Sudan PM tells Pompeo he has no mandate to normalise Israel ties
Sudan said Tuesday it cannot form diplomatic relations with Israel now, dashing hopes for a speedy breakthrough during a visit by US Secretary of State Mike Pompeo.
Prime Minister Abdalla Hamdok told Pompeo that Sudan’s transitional government — which replaced ousted strongman Omar al-Bashir last year and is set to rule until 2022 elections — has “no mandate” to take such a weighty step.
The announcement was a setback to a charm offensive by the US and Israel to forge more ties between the Jewish state and the Arab world following a landmark US-brokered August 13 agreement between Israel and the United Arab Emirates.
Israel remains technically at war with Sudan, an East African country which for years supported hardline Islamist forces under its former strongman Bashir, and which remains on a State Department blacklist of backers of terrorism.
Hamdok also urged the US not to link “the subject of lifting Sudan from the State Sponsors of Terrorism list and the subject of normalisation with Israel,” his spokesman said.
The coalition which led Sudan’s protest movement, the Forces of Freedom and Change, had also argued earlier that the government has “no mandate” to normalise ties with Israel, noting “the right of Palestinians to their land and to a free and dignified life”.
Hamdok’s office said he had made the same point to Pompeo, the first US Secretary of State to visit Sudan since Condoleezza Rice went there in 2005.

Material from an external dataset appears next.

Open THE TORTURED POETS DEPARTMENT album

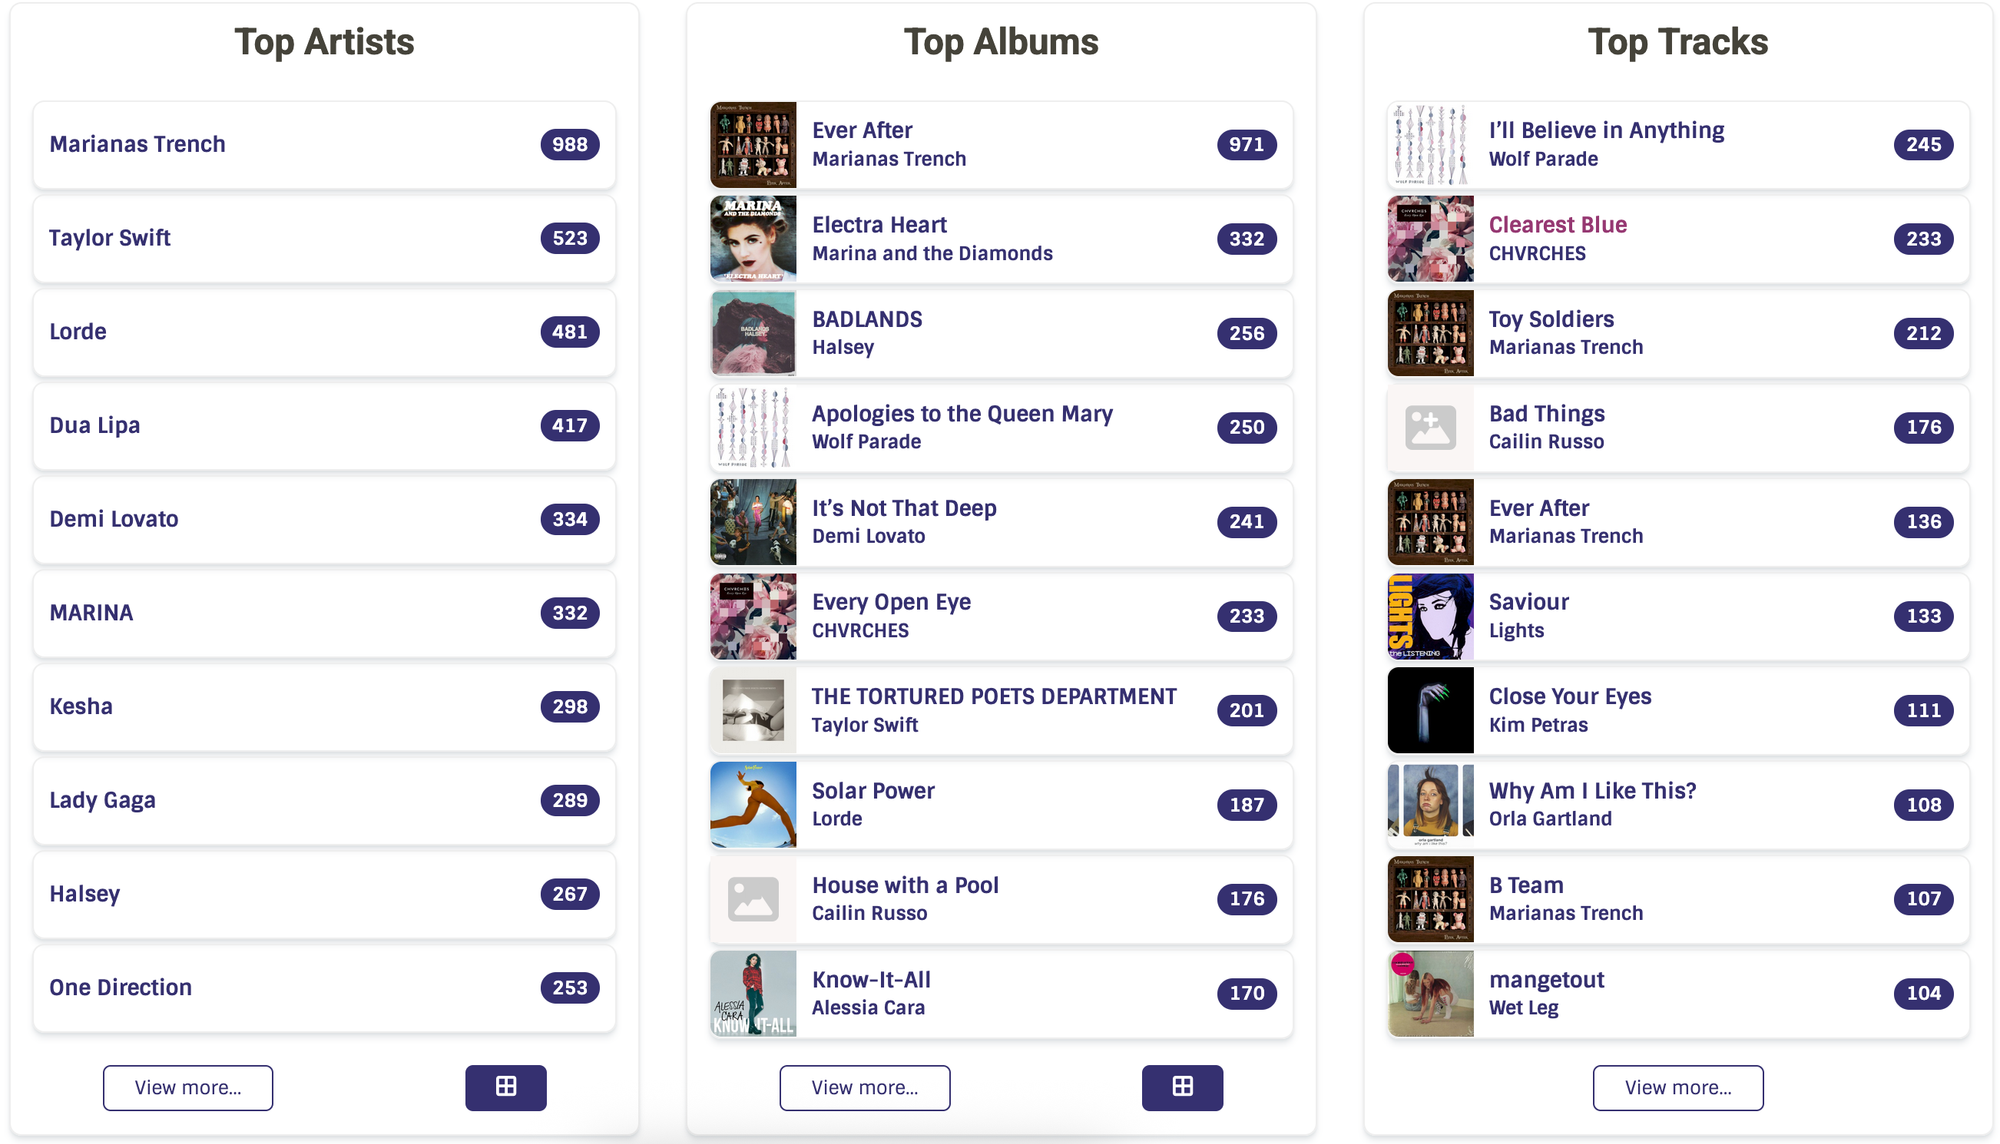994,696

“The prime minister clarified that the transitional period in Sudan is being led by a wide alliance with a specific agenda — to complete the transition, achieve peace and stability in the country and hold free elections,” government spokesman Faisal Saleh said.
Hamdok had told Pompeo that his interim government “does not have a mandate beyond these tasks or to decide on normalisation with Israel”.
Terror watch-list
When Pompeo arrived hours earlier, he tweeted the fact that he had flown to Khartoum on a historic “first official non-stop flight” from Tel Aviv.
The US top diplomat also met Sudan’s Sovereign Council chief General Abdel Fattah al-Burhan for talks which the State Department had said would express US “support for deepening the Sudan-Israel relationship”.
Netanyahu had met Burhan in February in Uganda and later announced that the two leaders had agreed to cooperate towards normalising ties. Sudan’s cabinet however later denied that Burhan had made such a promise.
Sudan’s new joint civilian-military transitional government has vowed to break with the Bashir era and launched sweeping social and political reforms.
The cash-strapped country hopes Washington will soon take it off its terrorism blacklist as it seeks to fully re-integrate into the international community and attract more aid and investment to rescue its crisis-hit economy.
Sudan has been on Washington’s terror list since 1993 because of its earlier support for jihadists, including Osama bin Laden, who lived in the country for years in the 1990s before heading to Afghanistan.
Sudan has been in talks on compensating the victims of Bashir-era Al-Qaeda attacks, including the 2000 USS Cole bombing in Yemen and the simultaneous 1998 bombings of the US embassies in Kenya and Tanzania.
Hamdok wrote on Twitter that he and Pompeo had a “direct & transparent conversation regarding delisting Sudan” from the terror list and on receiving US government support.
“I continue to look forward to positive tangible steps in supporting the glorious Sudanese revolution,” Hamdok wrote.
Economic crisis
Pompeo’s visit came as Sudan faces a deep economic crisis, laid low by long years of US sanctions and the 2011 secession of the oil-rich south.
The United Nations says more than 9.6 million people — almost a quarter of Sudan’s population — suffer severe food insecurity.
Bashir is on trial over the Islamist-backed coup that brought him to power over three decades ago, and the transitional government is at pains to distance itself from his legacy.
It has agreed in principle to hand Bashir over to the International Criminal Court in The Hague where he faces charges of genocide, war crimes and crimes against humanity for his role in the Darfur conflict.
Conflict broke out in the vast western region in 2003 when ethnic minority rebels staged an uprising against the government, citing marginalisation and discrimination.
Khartoum responded by unleashing the feared Janjaweed militia, mainly recruited from Arab pastoralist tribes, in a scorched earth campaign that left 300,000 people dead and displaced 2.5 million.
Hamdok has made finding a peace deal with rebel groups a priority, in order to bring stability to restive regions that also include Blue Nile and South Kordofan.